[Text passage Boundary: Start]
Hula’s and Lupulo actually have parklets that predate the pandemic. In 2017, the city of Santa Cruz introduced a pilot program to demonstrate the feasibility of parklets downtown — and Hula’s and Lupulo were the first participants. If you look at their parklets closely, you’ll notice that these old parklets, about 6 feet wide each, are nested inside the concrete barriers that subdivide Hula’s and Lupulo’s current outdoor seating areas and Cathcart Street’s westbound lane.
Now, McRae says his plan is to expand the area of his 2017 parklet to make up for the lost space. No matter what, though, he says Hula’s will lose some of the seats bounded by the traffic barriers, which currently total 56.
“It’s hard to give it up,” McRae said. “Obviously it’s a big plus for us. But it’s also for our downtown — for our community.”
Watsonville
As hustling and bustling as downtown Watsonville might be, there’s only one parklet in the whole of the agricultural hub.
That’s the one in front of the Slice Project, a hip New York-style pizza joint owned by brothers Kristian and Brando Sencion, which opened its doors in the old Fox Theater building in late 2019. Holding the distinction of being home to not only Watsonville’s only parklet, but also its first, the Slice Project’s parklet was built and paid for by the city of Watsonville, as part of an early-2021 pilot program to demonstrate the feasibility of outdoor dining.

The parklet amounts to a small, steel-railed area atop a wood deck, with four barrels serving as tables. Unlike Reef Dog’s relatively zen setup, though, it flanks Watsonville’s four-lane Main Street — meaning that sitting there can be an exercise in shouting over vehicle traffic. Brando Sencion said they’ve heard from patrons that sitting outside makes them feel uneasy, given how fast cars drive past just feet away.
But since the parklet is already paid for, and the city isn’t charging the brothers to keep the space, Brando said they don’t see much reason to take it down. Brando admits it was helpful during Watsonville’s annual Strawberry Festival, when Main Street was closed to vehicle traffic. The parklet saw heavy use during the two festival seasons it’s been around for, Brando said.
[Text passage Boundary: End]
**Problems to solve:**
1. In the parklet passage, how wide is each of the 2017 parklets at Hula's and Lupulo?
2. Copy the section of the parklet passage between "Now, McRae says" and "the agricultural hub.", inclusive.
The records that follow are separate material and do not belong to the parklet passage.
[Records supplied Boundary: Start]
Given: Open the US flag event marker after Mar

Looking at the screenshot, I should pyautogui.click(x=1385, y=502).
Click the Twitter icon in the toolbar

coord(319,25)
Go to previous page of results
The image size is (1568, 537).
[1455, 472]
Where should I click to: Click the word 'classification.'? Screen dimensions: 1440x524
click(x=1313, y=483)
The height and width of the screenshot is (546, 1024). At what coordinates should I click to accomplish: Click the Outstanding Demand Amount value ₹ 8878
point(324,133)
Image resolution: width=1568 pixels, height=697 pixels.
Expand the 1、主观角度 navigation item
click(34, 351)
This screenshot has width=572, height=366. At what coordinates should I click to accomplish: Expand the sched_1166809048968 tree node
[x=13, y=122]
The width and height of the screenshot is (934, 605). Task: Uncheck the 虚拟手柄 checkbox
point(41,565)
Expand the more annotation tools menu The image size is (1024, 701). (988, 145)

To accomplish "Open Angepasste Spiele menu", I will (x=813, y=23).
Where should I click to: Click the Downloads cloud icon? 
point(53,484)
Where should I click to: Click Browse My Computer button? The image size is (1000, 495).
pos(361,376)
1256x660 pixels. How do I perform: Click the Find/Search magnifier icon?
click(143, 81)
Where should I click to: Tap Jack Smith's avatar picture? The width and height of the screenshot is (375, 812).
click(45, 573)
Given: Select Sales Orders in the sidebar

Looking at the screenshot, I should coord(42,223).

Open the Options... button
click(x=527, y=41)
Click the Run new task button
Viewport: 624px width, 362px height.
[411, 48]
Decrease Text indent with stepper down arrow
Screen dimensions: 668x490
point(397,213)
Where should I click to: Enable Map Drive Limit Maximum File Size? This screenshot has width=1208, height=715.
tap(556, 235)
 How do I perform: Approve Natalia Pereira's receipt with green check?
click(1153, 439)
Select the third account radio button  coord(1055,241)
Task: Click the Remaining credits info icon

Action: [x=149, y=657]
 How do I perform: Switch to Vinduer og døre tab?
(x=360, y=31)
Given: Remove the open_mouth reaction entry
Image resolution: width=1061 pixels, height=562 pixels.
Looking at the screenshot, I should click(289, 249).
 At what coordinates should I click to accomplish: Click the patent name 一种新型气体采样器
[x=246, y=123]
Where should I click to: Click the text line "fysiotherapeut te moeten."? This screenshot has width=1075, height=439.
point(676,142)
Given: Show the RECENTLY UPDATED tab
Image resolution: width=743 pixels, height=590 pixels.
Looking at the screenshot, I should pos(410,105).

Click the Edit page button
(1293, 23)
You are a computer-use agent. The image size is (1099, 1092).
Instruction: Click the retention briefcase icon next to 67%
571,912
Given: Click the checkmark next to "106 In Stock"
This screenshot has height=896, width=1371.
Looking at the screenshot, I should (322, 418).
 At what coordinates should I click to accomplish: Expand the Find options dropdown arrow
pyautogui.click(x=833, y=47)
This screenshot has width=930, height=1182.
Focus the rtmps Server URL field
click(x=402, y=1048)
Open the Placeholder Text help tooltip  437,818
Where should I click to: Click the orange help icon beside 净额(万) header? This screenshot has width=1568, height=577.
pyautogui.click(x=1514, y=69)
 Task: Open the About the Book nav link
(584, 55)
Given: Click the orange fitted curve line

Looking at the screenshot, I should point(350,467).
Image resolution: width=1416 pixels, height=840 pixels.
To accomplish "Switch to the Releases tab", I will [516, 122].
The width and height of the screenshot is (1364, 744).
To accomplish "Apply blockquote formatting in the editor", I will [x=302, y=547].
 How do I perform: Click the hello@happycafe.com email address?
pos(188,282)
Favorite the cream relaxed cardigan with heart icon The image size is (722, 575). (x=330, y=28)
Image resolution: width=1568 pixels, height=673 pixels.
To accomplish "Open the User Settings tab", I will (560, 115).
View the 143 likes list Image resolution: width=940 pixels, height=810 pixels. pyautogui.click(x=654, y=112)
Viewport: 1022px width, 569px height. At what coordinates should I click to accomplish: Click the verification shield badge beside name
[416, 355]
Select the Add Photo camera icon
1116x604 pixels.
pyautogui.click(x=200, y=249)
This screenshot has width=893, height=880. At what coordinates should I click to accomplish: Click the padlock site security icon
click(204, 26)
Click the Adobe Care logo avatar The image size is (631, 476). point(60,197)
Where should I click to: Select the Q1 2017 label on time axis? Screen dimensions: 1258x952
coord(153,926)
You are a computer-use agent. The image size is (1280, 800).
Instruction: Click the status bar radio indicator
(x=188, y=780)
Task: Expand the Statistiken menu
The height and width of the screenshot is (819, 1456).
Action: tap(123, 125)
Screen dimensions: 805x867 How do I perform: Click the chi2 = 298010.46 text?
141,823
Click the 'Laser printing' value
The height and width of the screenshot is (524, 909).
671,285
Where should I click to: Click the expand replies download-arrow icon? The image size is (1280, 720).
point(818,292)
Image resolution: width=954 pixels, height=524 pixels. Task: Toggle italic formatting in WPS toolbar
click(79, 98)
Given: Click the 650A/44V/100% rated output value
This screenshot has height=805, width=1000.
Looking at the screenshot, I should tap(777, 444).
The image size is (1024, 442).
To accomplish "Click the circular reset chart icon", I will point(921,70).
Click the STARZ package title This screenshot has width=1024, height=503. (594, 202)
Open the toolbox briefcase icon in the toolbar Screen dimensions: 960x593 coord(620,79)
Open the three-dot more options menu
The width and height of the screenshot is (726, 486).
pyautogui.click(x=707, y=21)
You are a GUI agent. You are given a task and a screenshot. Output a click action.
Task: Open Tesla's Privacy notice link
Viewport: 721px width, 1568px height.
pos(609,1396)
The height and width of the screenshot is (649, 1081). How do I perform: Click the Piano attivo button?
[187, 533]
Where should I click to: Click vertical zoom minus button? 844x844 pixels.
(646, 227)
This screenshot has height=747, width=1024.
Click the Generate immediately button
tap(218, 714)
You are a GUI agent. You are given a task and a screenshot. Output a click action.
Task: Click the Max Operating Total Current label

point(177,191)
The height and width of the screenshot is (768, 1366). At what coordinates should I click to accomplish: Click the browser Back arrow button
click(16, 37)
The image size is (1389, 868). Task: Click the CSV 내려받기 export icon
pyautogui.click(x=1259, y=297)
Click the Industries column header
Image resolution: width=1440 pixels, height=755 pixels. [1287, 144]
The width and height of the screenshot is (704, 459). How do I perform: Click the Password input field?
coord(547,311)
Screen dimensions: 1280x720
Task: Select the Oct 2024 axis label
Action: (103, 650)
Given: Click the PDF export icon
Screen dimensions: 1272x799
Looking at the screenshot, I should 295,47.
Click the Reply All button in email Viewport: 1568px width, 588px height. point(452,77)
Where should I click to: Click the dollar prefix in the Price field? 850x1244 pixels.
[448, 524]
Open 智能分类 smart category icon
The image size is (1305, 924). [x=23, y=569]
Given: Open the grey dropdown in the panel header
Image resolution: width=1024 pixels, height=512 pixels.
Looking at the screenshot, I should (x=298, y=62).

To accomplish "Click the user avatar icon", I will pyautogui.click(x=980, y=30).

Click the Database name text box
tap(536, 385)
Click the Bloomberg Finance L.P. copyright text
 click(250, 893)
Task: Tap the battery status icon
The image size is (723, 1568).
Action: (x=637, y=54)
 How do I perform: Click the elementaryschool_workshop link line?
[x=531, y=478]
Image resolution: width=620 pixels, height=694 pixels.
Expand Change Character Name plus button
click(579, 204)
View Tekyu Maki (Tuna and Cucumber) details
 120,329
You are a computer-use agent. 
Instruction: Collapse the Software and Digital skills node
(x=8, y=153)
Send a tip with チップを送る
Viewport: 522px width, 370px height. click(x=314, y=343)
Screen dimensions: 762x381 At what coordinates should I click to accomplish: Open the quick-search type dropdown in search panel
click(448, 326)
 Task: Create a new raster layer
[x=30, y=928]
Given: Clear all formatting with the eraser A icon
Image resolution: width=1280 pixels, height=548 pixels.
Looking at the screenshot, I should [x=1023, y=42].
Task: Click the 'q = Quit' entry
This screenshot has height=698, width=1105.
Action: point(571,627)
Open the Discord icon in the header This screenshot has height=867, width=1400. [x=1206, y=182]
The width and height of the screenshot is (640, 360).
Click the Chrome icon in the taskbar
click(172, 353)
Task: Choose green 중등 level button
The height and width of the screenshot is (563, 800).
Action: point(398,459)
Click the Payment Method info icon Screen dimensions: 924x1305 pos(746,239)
[Records supplied Boundary: End]
**Responses to the tasks:**
1. About 6 feet wide each.

2.
Now, McRae says his plan is to expand the area of his 2017 parklet to make up for the lost space. No matter what, though, he says Hula’s will lose some of the seats bounded by the traffic barriers, which currently total 56.
“It’s hard to give it up,” McRae said. “Obviously it’s a big plus for us. But it’s also for our downtown — for our community.”
Watsonville
As hustling and bustling as downtown Watsonville might be, there’s only one parklet in the whole of the agricultural hub.